Le film s’appellera donc Aouine. Cécile Minnino y campe une éducatrice, Daniel est dealer. Adam réalise et prend le son “très mal”. Une grande partie de la cité participe. Les enfants y sont magnifiques de vérité. Le film se fait cahin-caha et fonde ce triangle d’auteurs. Pourtant, à l’issue, la relation avec Cécile Minnino se fissure. Là aussi, “jalousie”, disent-ils. Elle aussi écrit sur les réseaux, la cité. N’a pas sa place dans ce duo déjà formé. Elle rompt par lettre recommandée. Ils espèrent la revoir, renouer. Contactée, elle refuse de commenter. Dans tous les couples, il y a un trio, un jeu d’attirance/répulsion et une faille secrète.

Photomontage de Cépé.

Photomontage de Cépé.

Sur celle-ci, se fonde une osmose assez inédite. Ils ne font plus qu’un à 50/50. La fascination d’Adam pour le voyou aux talents de conteur affleure. Avant il a beaucoup écrit et travaillé sur les escrocs qui exploitent à leur manière une forme de créativité. Pour Daniel, c’est l’écrit qui séduit. Lui-même a tenté le rap, l’écriture d’une pièce de théâtre : “ça s’appelait cendrier, inspiré de cendrillon, parce sa belle-mère écrase ses clopes sur elle. Ses parents étaient mort, tués par un camion après une roue arrière en scooter…”

Cinéma du réel

Avec Adam, il tient là quelqu’un qui prolonge sa pensée, écrit des mots dans son flot. Il tient là une forme de réponse à ces journalistes qui ont écrit sur le trafic de drogue mais restent à la surface. “Y a un ancien caïd de Paname qui a écrit un livre sur son passé dans les gangs mais là encore, on sent le style du nègre”, sourit Daniel.

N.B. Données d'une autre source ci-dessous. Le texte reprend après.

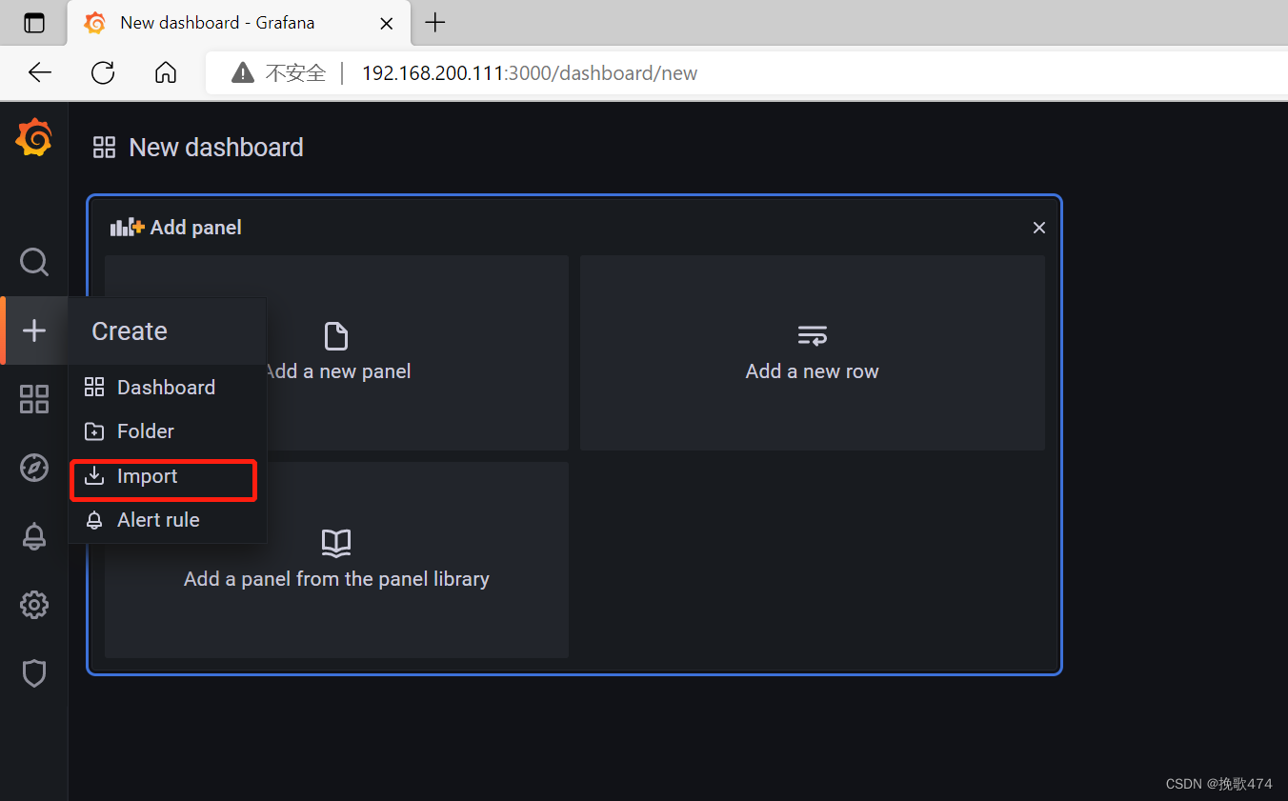Image resolution: width=1288 pixels, height=801 pixels.
Task: Open Explore via the compass icon
Action: pos(34,468)
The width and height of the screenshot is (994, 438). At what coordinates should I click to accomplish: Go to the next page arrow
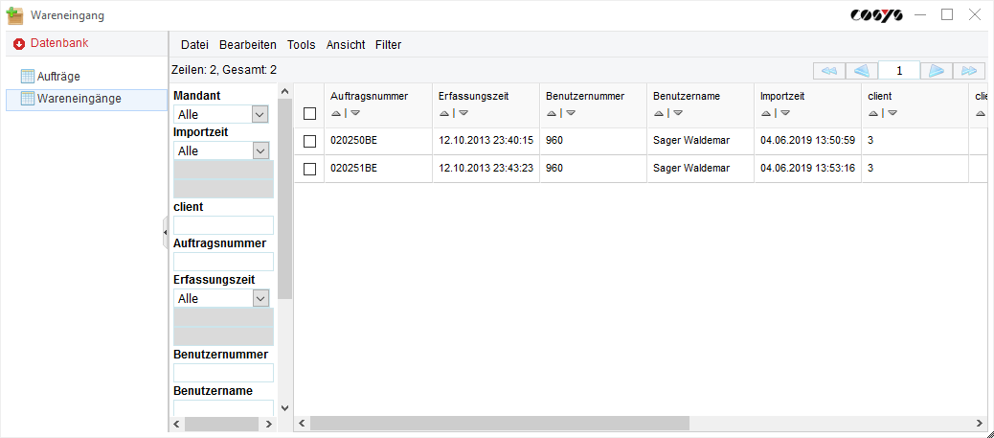[938, 71]
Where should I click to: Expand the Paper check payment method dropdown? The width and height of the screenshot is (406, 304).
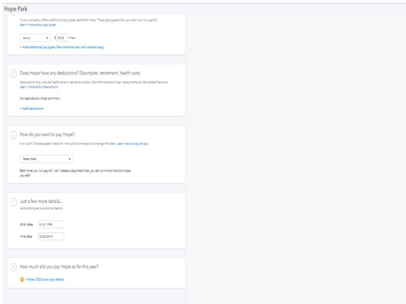tap(46, 159)
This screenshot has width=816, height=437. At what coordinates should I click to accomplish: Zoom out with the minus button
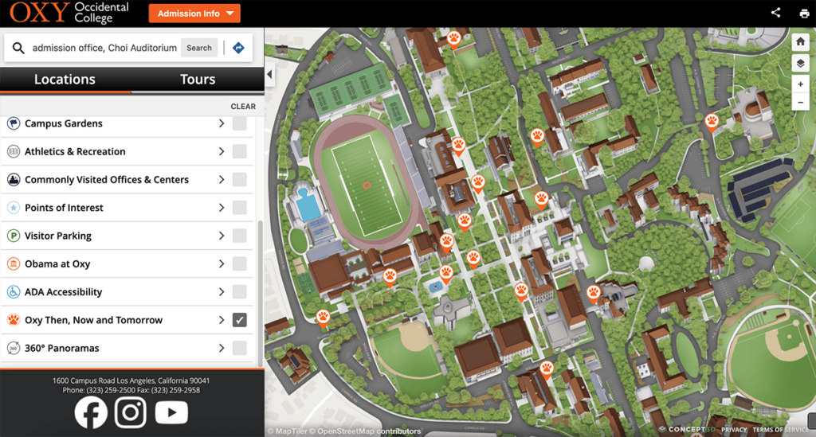tap(801, 103)
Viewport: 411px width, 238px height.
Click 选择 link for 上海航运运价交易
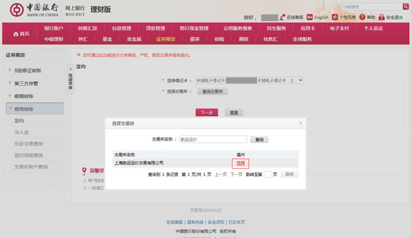(x=241, y=163)
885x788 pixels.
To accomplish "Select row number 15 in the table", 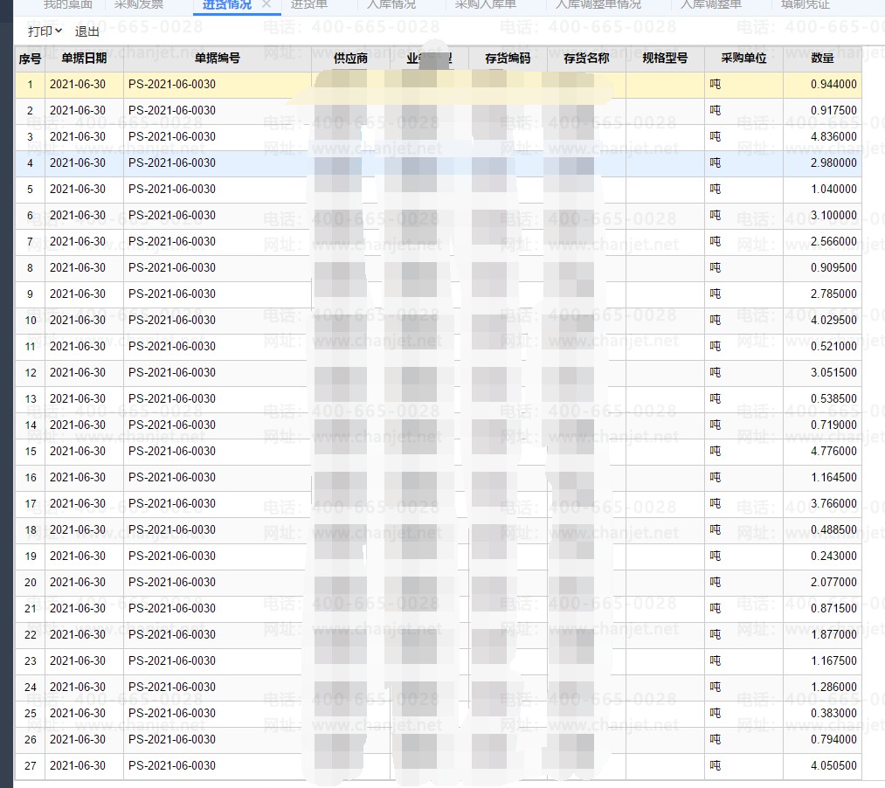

Dans sa forme comme sur le fond, Aouine offre une forme de cinéma du réel, pas si éloigné du documentaire. Il raconte une histoire au cœur d’une cité, jouée par des habitants de la cité, avec une clarté rarement approchée sur des sujets pourtant fort traité. Avant Chouf de Dridi, Aouine parle du quotidien des charbonneurs, du racisme qui perturbe une histoire d’amour entre une jeune fille arabe et un jeune homme noir, de parents partis au bled en laissant derrière eux leurs enfants, de ces centaines de vies emmêlées dans du béton planté au pied des collines.

“La vérité des mots”

“Aouine est un miroir”, formule Daniel Saïd. “Ce que je recherche, c’est la vérité des mots, des attitudes, prolonge Adam Pianko. Ils jouent tous un rôle qui n’est pas eux.” Daniel encore : “Quand ils arrivaient sur le tournage, on leur donnait la situation. Ils mettaient le costume et ils étaient le personnage. Entre documentaire et fiction, dans Aouine, la nuance est subtile. Par exemple, Omar est bien professeur de danse mais il n’est pas amoureux d’une Arabe.” Cette subtilité tient parfois de la feuille de cigarette. Daniel Saïd campe le gestionnaire d’un point de deal qu’il a été. “Avant que la rencontre avec Adam ne me fasse arrêter les conneries”, lâche-t-il. “Il y a aussi ta femme dans tout ça”, glisse Adam. “C’est sûr mais elle, je ne l’écoutais pas”, rétorque Daniel.

En parallèle, ils travaillent également à une web série baptisée Balle au centre, une adaptation du Carmen de Bizet avec des ados de la cité et Bons selfies de Tetouan, un film miroir qui reprendrait l’aventure vécue cet été au festival du film méditerranéen. Ils y ont obtenu le prix spécial du jury dans la catégorie documentaire pour leur long métrage commun Aouine, la première aventure qui les a réunis. “Pendant tout le festival, Adam n’arrêtait pas d’hurler qu’Aouine n’était pas un documentaire mais un film de fiction, rigole Daniel Saïd. Et puis au final, on a eu le prix.” Daniel filmait tout sur la tablette qu’Adam n’arrivait pas à utiliser. Ces rushes sont la matière du film à venir. Le festival de Tetouan est d’ores et déjà d’accord pour accueillir le tournage.

Il espère également que leur duo porte la promo de la BD et lui permette de devenir le film qu’elle joue sur le papier. Dans un jeu d’abyme sans fin.

Actualisation le 3 décembre à 17h03 : modifications d’éléments sur le dessinateur Cépé à sa demande.